Gradually at first, and then rapidly, selections from these snow-crystal pictures appeared in newspapers, magazines, and books, both in the United States and abroad, many of them in the Monthly Weather Review of the United States Department of Agriculture. Artists and scientists, the world over, figuratively came to the one room in the old farmhouse in which during the last twenty years of his life Bentley lived alone, poor in worldly goods to the verge of distress, but rich beyond avarice in his vast and unique collection of snow-crystal pictures. Here he often dreamed of sometime giving to the world a handsome book of these pictures - only a vain fancy he then thought, but eventually fully realized only a few weeks before his death, and almost exactly fifty years from the time he had become interested in the snowflake as an object of exquisite beauty.

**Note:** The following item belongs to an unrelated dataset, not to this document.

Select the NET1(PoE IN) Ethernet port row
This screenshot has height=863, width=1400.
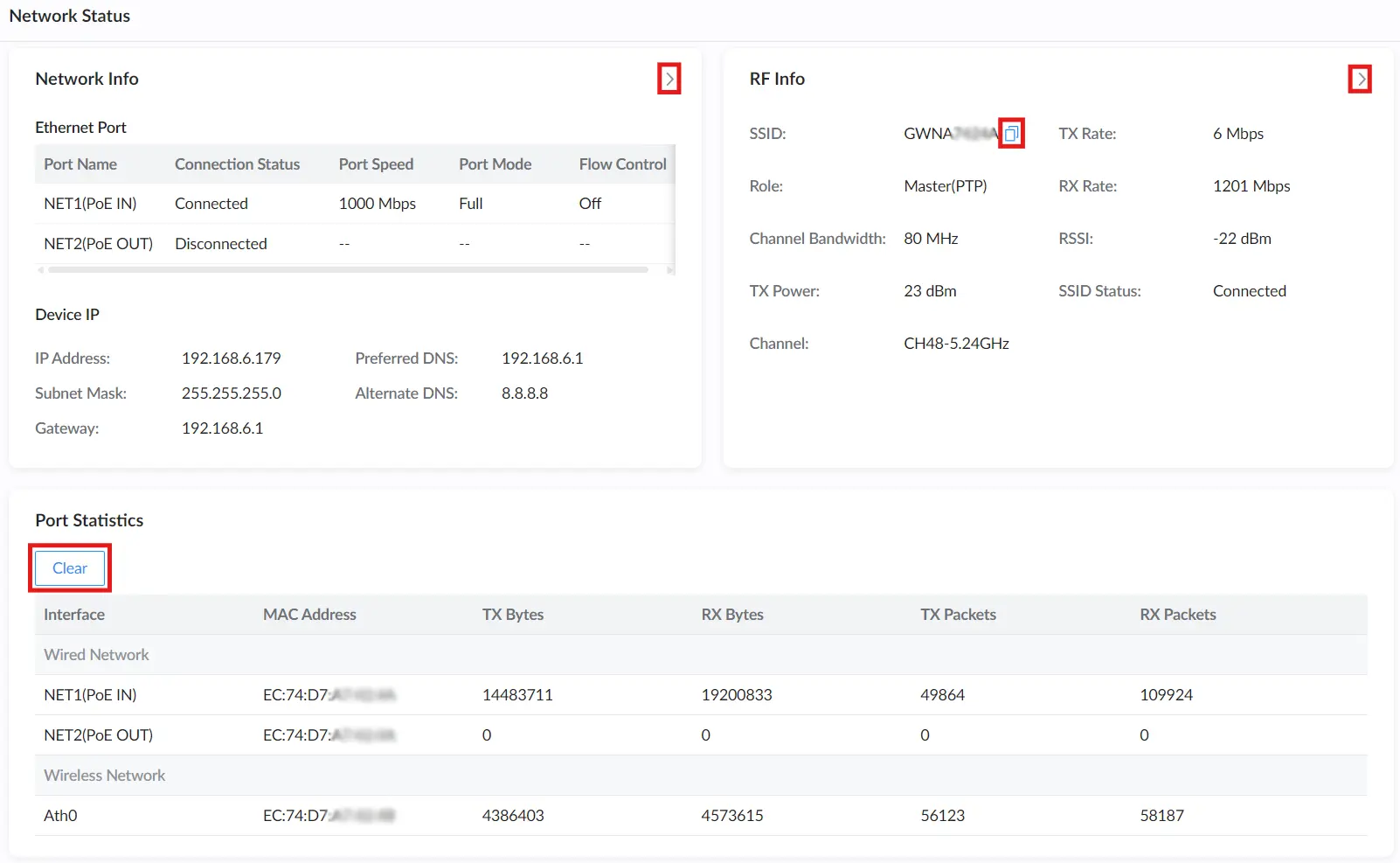(355, 204)
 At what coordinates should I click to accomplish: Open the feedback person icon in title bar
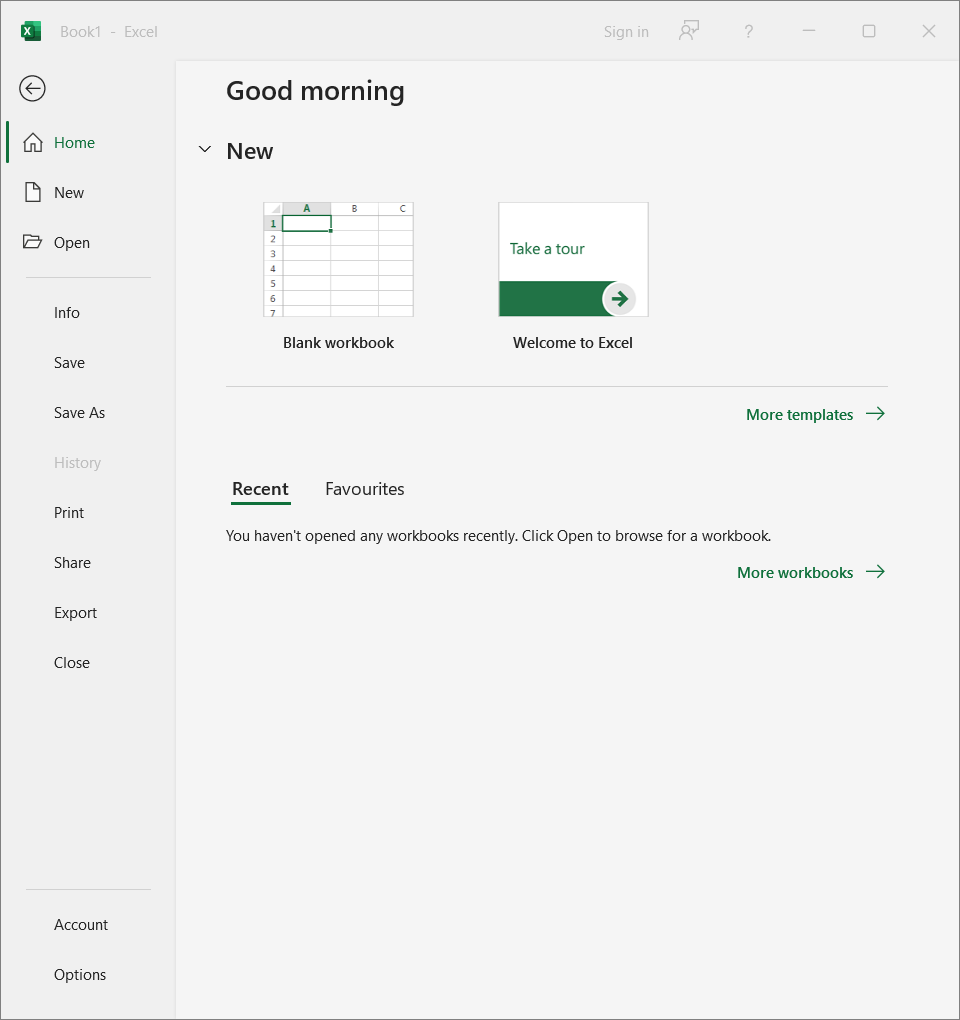coord(688,31)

The book was made possible by the American Meteorological Society, with the aid of a subsidy by one of its fellows, H. E. Shaw, and the courage of a large publishing firm, McGraw-Hill. It bore the title Snow Crystals, and the text was supplied by William J. Humphreys. Bentley, who had had but little experience in writing and none at all in business and was of a timid nature, became rather alarmed at the proposed publication. Therefore, after furnishing the necessary pictures and being paid for them (he got no royalty, that going to the Meteorological Society) he knew nothing more of the book's progress until, in 1931, it was completed and a few presentation copies put into his hands. Here at last was the climax of all his long labors and the realization of his dreams. All his work was done, for in only a few days thereafter his end came, incident to an attack of pneumonia.

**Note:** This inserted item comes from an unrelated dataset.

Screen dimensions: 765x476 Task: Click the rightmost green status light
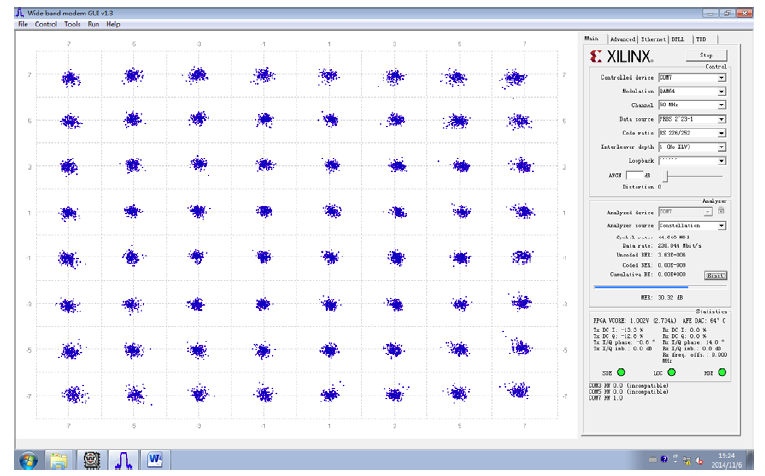tap(722, 372)
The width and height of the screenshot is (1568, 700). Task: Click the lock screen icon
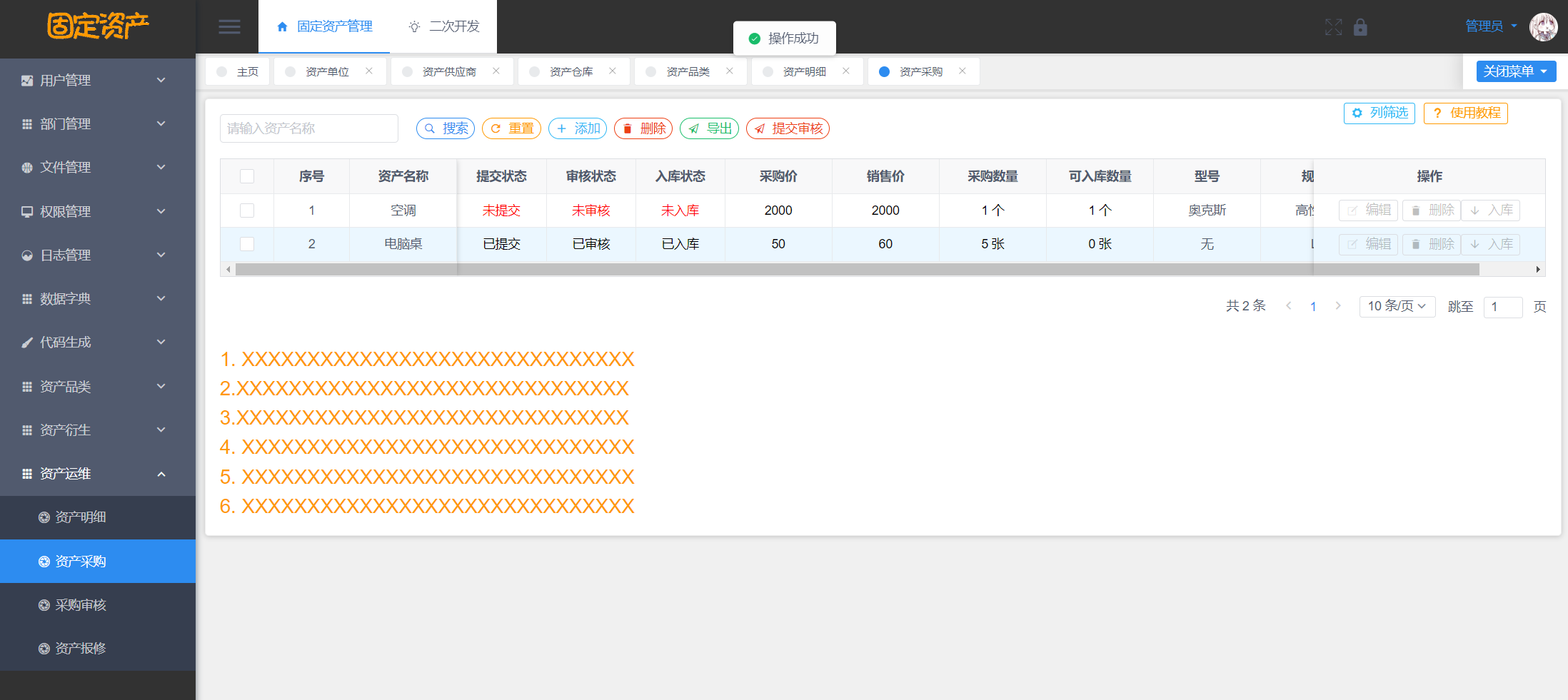coord(1360,27)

For fifty years practically his only interest was in picturing nature's water beauties-clouds, to some extent; dew; frost, on the window pane and in the open; and, above all else, the snow crystal in its myriad forms. For many years he worked on the farm, though for one year, 1885-1886, he taught music; but gradually more and more of his time, and for the last twenty years of his life all of it, was given to his hobby, a hobby that made him happy, however poor, and the artistic world forever fuller and richer.
Achievements
Wilson Bentley was one of the first who did photographs of snowflakes and fog with the help of self-made photomicrographs. He did more than 5, 000 images of crystals in his lifetime. Bentley published his works in magazines, including National Geographic, Nature, Popular Science, and Scientific American. Bentley also worked with William J. Humphreys of the U. S. Weather Bureau to publish Snow Crystals, a monograph illustrated with 2, 500 photographs.